What Pence is trying to do here is to carve out a spot for himself in the 2024 presidential race. He wants to run on the record of the Trump administration – tax cuts, Supreme Court justices, etc. – but distance himself from the president. He wants to offer Trumpism without Trump. The four years of what Trump did, minus what happened after the 2020 election.
Pence isn’t the only one positioning himself that way. Florida Gov. Ron DeSantis has won praise among Republicans for offering many of the views of Trumpism – particularly a resistance to so-called “woke” culture – without the unpredictability of Trump.
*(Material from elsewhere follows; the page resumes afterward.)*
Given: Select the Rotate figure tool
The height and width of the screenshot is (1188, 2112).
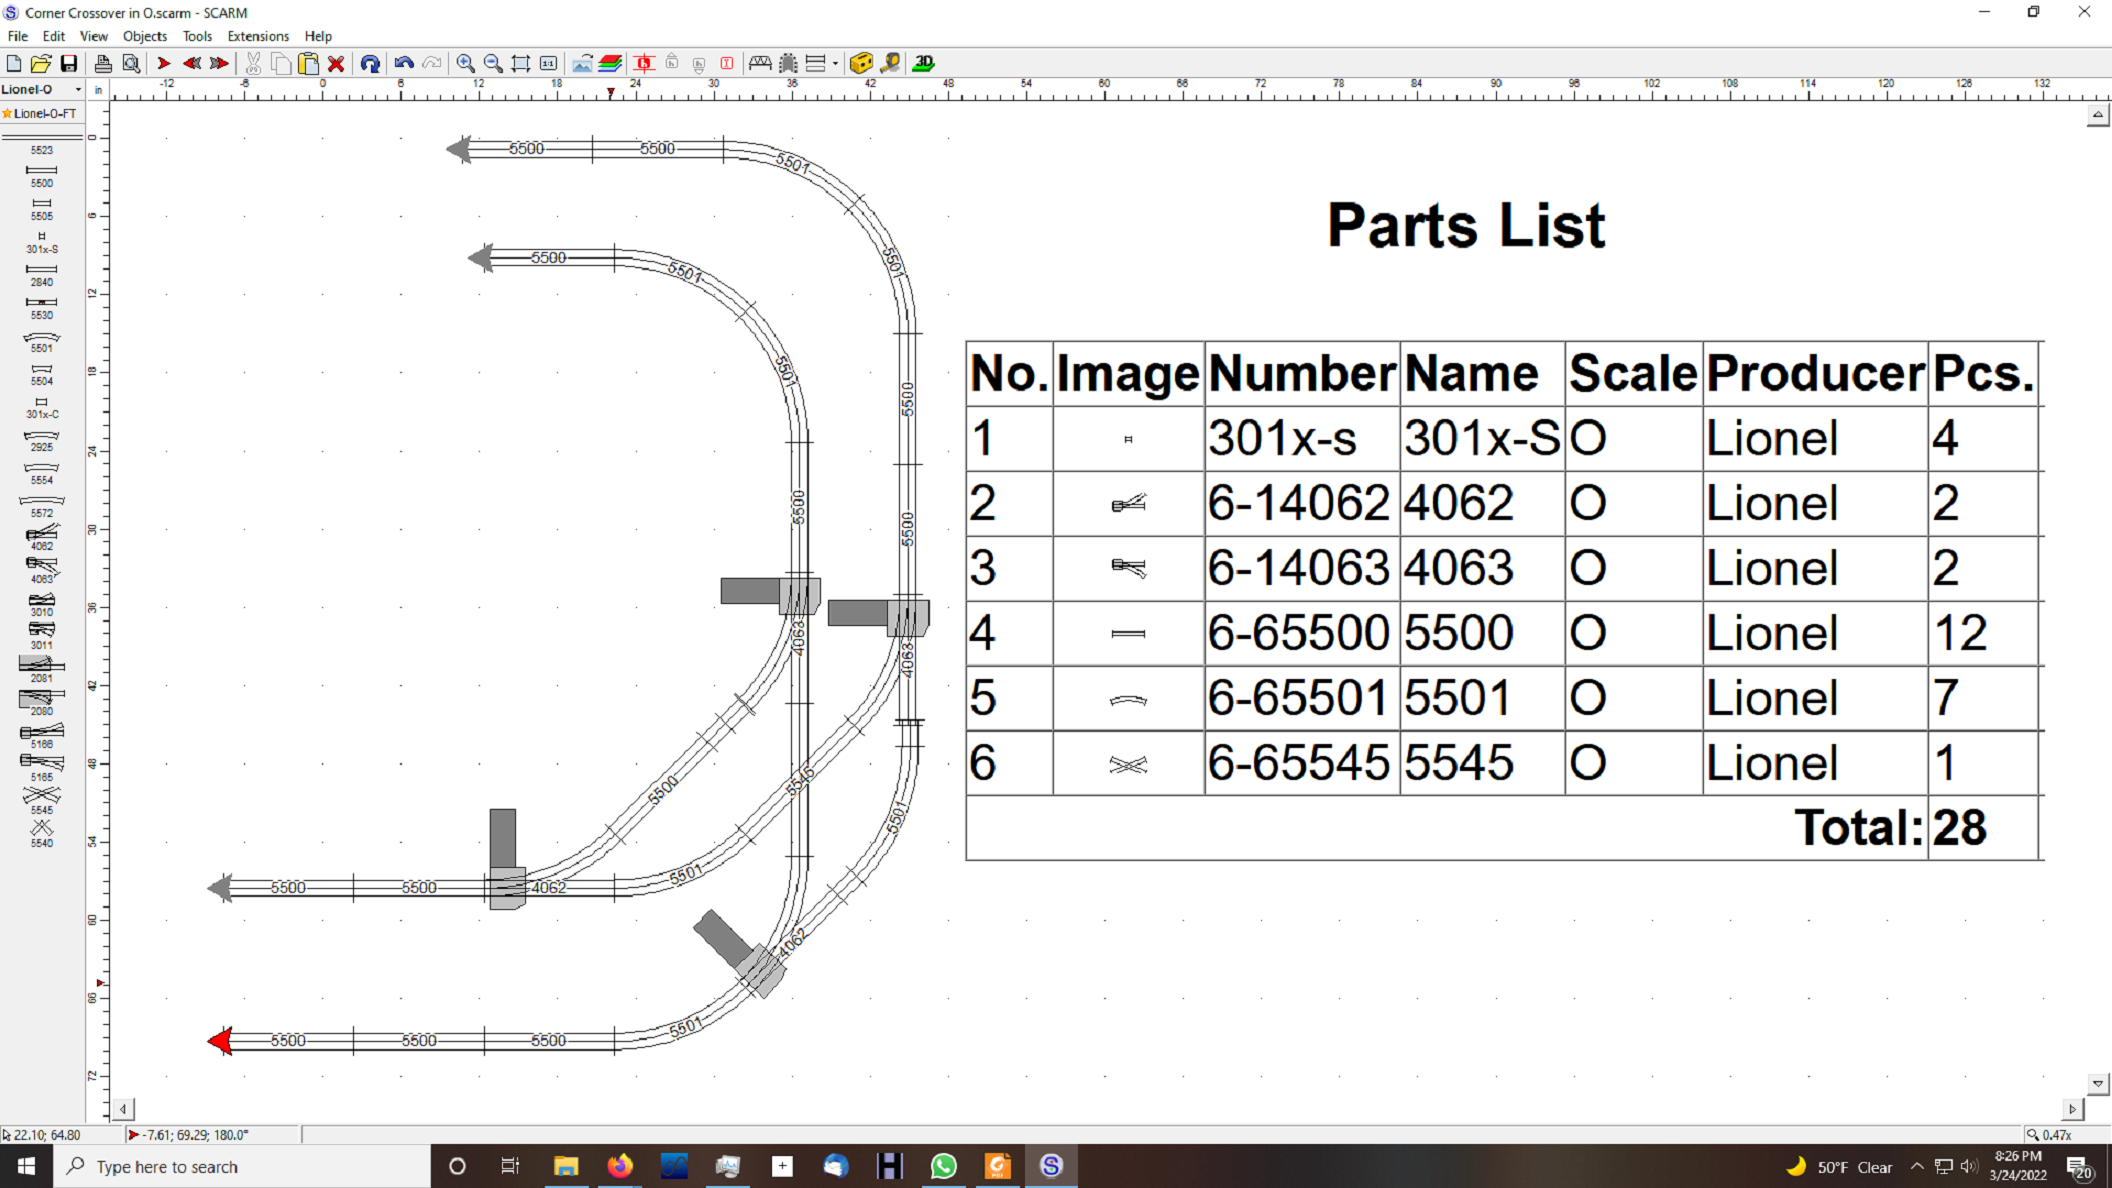Looking at the screenshot, I should tap(371, 63).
Mike Pompeo, who served as secretary of state during the Trump administration, seems to be positioning himself for a potential run on the muscular foreign policy trumpeted by, um, Trump, but without the tweets and the conspiracy theories.
The problem for Pence in this strategic distancing is that he was, quite literally, at Trump’s side for the entirety of his term. Pence was often standing admiringly in the background while the then-president was signing a bill or giving a speech. Remember that in one Cabinet meeting in 2017, Pence praised Trump every 12 seconds for three minutes straight. That’s hard to do!
In short: This is an “Other than that, how was the play, Mrs. Lincoln?” moment. Pence can’t simply get credit for the good – in the eyes of Republicans – and be blameless for the bad. Yes, it’s true that Pence resisted Trump’s repeated pressure to ignore the electoral vote results. But it is also true that Pence stood silent as Trump repeatedly undermined norms that had governed the office of president for centuries.
You don’t get to claim the positives of Trump without also owning the negatives. It’s all part of the package – unfortunately for Pence.